La marath’damane regarda de nouveau Tuon, soutenant son regard.
Soutenir mon regard, une de ces femmes !
— Ta Grandeur, continua l’insolente, Matrim Cauthon est un des meilleurs hommes que tu rencontreras jamais. Je ne veux rien entendre de mauvais sur lui.
— Nynaeve a raison, dit al’Thor à contrecœur. C’est un brave type. Un peu cavalier, parfois, mais aussi fidèle en amitié qu’on peut l’espérer. Cela dit, il râle souvent sur ce que sa conscience le force à faire.
— Il m’a sauvé la vie, dit la marath’damane. Alors que personne ne songeait à venir à mon aide, il m’a secourue en prenant tous les risques. Oui, il boit et il joue beaucoup trop, mais ne parle pas de lui comme si tu le connaissais, parce que c’est faux. Matrim Cauthon a un cœur d’or. Si tu lui as fait du mal…
— Moi ? C’est lui qui m’a enlevée !
— S’il l’a fait, ce n’était pas sans raison, lâcha al’Thor.
Une telle loyauté ! Une fois de plus, Tuon fut obligée de revoir à la hausse son opinion sur Matrim Cauthon.
— Mais ça n’a rien à voir ! s’exclama al’Thor en se levant d’un bond.
Un Garde de la Mort dégaina son épée. Le Dragon le foudroya du regard, et Karede fit signe au soldat de rengainer son arme. Le pauvre homme obéit et baissa les yeux.
Al’Thor posa sa main sur la table. Puis il se pencha en avant, ses yeux rivés dans ceux de la future Impératrice.
Comment échapper à l’emprise de ce regard gris acier ?
— Rien de tout ça n’importe. Mat ne compte pas. Même chose pour nos ressemblances et nos différences. L’essentiel, c’est le besoin. Et j’ai besoin de toi !

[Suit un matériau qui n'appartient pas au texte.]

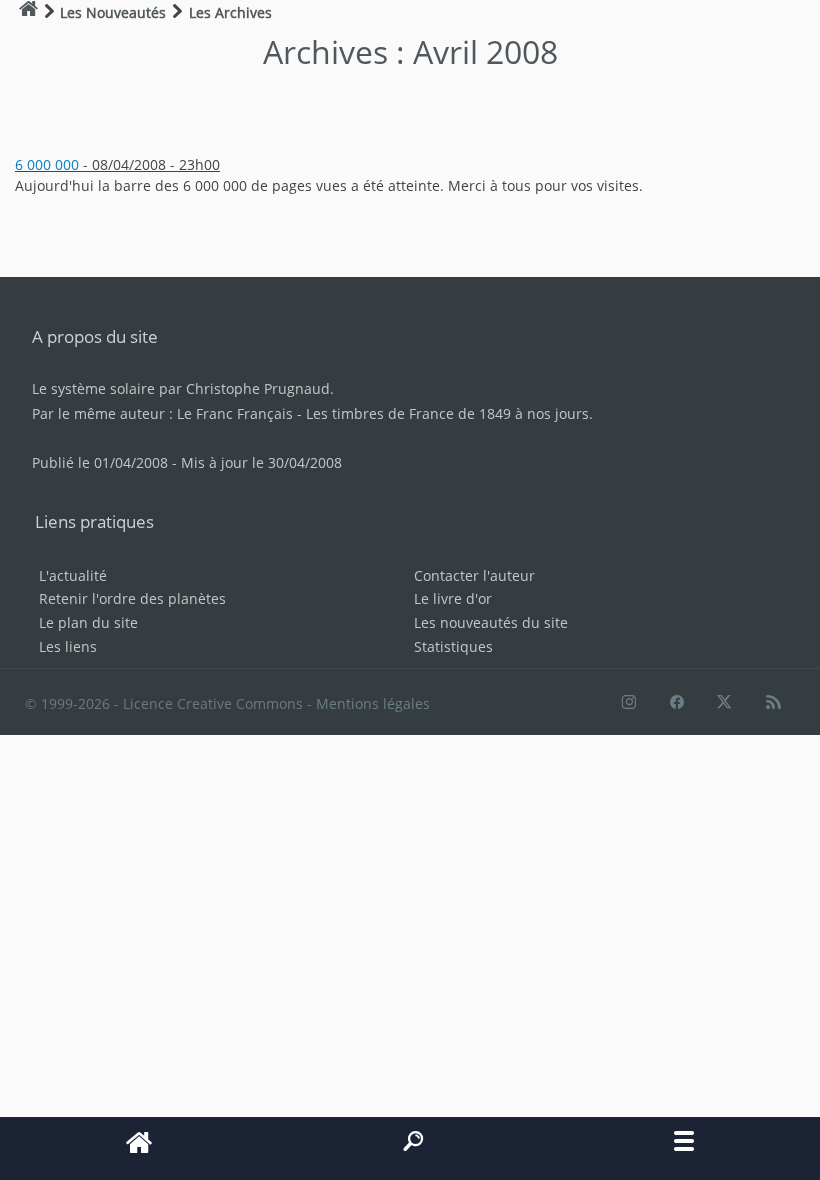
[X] (724, 703)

Le Dragon se pencha davantage. Son corps n’avait pas changé, pourtant, il semblait mesurer plus de cent pieds de haut.
Quand il parla, sa voix resta égale et sereine, mais il y avait une menace dans chacune de ses intonations.

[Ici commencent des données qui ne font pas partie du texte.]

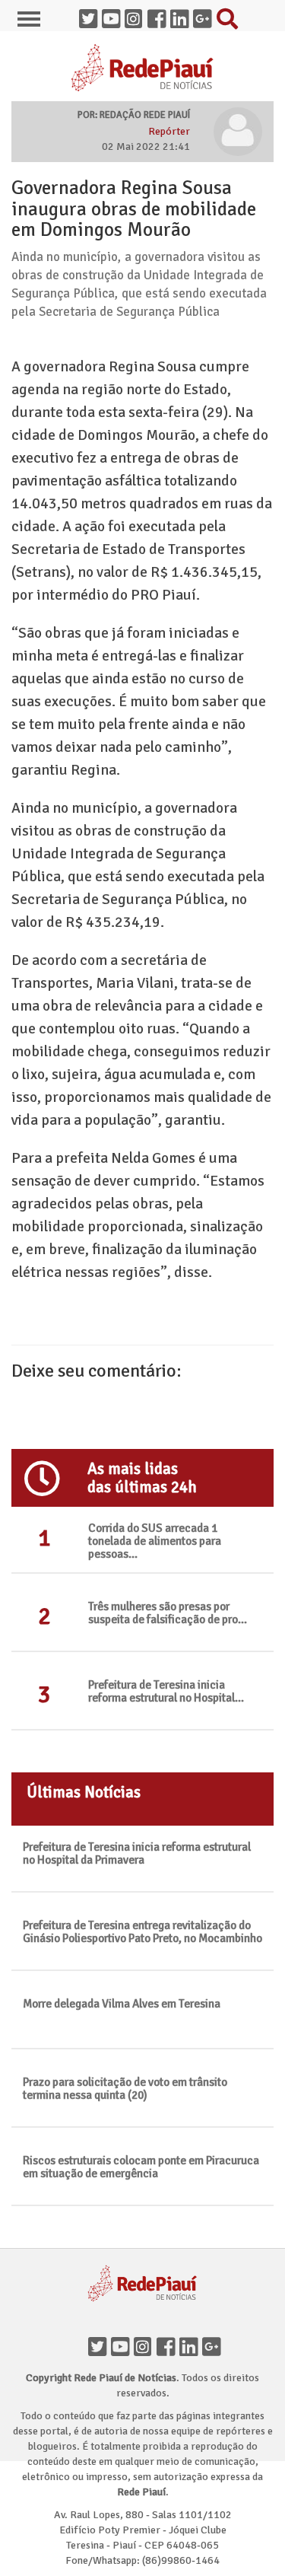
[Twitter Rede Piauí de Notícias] (88, 15)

— Tu dois cesser tes attaques et rappeler tes armées, souffla-t-il. Et tu vas signer un traité avec moi. Ce ne sont pas des demandes, mais des exigences.
Soudain, Tuon éprouva une envie lancinante d’obéir. De plaire à cet homme. Un traité ? Oui, une bonne idée qui lui donnerait l’occasion d’affirmer sa domination sur ses royaumes, déjà annexés par l’armée seanchanienne. Et cette trêve lui permettrait de préparer un plan pour ramener l’ordre dans l’Empire. Elle la mettrait aussi à profit pour enrôler et former des soldats.
Tant de possibilités s’offraient à elle. Comme si son esprit ne voyait que les avantages d’une alliance, sans accorder d’attention à ses défauts.
Elle tenta d’analyser ces points noirs, mais dans sa tête, ils coulaient comme de l’eau entre ses doigts. Pour formuler des objections, elle aurait dû pouvoir retenir cette onde.
La brise tomba et un grand silence s’abattit sur le pavillon.